Last Week Tonight host John Oliver is in no rush to cover next year's presidential election -- and according to the Hollywood Reporter, he thinks the early speculative coverage is contrived.
"It's like a subject screensaver for the news," Oliver said at an event promoting his show's upcoming season. "You know that if they're saying, 'Oh look, Jeb Bush is running,' you know that's the equivalent of just, nothing is happening in the newsroom, or we were tired."
For his part, Oliver said he "couldn't care less" about the election until next year.
"There's no merit in it," he explained. "Unless you're in the same year as the thing you're describing, it's a complete waste of breath."
Oliver also revealed that his show, which won critical acclaim for what former colleague Jon Stewart called its "random acts of journalism," has added four more researchers to the staff. Oliver also indicated that the program would keep featuring extended segments.

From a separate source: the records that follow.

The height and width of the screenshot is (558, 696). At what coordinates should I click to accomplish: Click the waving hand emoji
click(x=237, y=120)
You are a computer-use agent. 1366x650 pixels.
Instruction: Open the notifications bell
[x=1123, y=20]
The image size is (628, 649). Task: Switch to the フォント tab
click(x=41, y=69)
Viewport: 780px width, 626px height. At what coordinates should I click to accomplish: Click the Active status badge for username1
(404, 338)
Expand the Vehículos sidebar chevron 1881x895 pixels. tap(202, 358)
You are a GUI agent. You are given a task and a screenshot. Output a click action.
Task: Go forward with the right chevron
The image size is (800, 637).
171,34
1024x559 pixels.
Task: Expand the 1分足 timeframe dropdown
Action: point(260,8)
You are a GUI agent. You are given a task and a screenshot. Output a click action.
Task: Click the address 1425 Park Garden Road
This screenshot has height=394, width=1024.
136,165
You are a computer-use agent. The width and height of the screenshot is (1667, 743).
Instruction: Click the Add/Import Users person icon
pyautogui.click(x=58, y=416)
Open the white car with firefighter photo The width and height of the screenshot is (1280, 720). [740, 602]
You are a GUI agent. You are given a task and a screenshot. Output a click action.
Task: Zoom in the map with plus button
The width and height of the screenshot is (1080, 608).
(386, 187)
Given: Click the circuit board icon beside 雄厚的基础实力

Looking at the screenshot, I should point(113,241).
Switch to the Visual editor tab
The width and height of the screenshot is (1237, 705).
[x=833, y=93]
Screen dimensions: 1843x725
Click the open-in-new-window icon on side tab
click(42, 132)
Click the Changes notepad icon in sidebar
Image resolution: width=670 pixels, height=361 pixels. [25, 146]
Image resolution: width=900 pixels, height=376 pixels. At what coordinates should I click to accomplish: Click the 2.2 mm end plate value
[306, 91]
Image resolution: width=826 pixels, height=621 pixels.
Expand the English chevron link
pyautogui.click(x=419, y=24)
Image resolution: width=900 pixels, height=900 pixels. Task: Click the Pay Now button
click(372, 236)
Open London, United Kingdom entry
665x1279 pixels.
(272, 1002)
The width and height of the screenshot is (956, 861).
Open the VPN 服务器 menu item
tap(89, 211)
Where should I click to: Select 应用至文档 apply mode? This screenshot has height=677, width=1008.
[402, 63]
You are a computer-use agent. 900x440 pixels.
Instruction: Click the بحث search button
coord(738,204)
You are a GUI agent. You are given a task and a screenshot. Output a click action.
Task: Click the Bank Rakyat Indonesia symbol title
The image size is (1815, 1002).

"You have to have a pretty intense level of contempt for the American people if you think people will only watch something if it's only two minutes long and you have someone getting smashed in the nuts at some point," he said. "And I'm not saying I don't enjoy two-minute-long, nut-smashing videos, but there has to be more. There has to be protein along with dessert."
Last Week Tonight will return on Sunday, with a 35-episode slate -- an increase over the first season's 24-episode run. Oliver said on Tuesday that it was hardest for him to read about the Charlie Hebdo mass shooting in Paris while his show was on hiatus.
"That was an upsetting thing to see them go through," he explained. "But we could look at that in six months or a year's time and just do something about the overall state of satire in the world. I don't really feel like we've missed anything, because we can come back to it."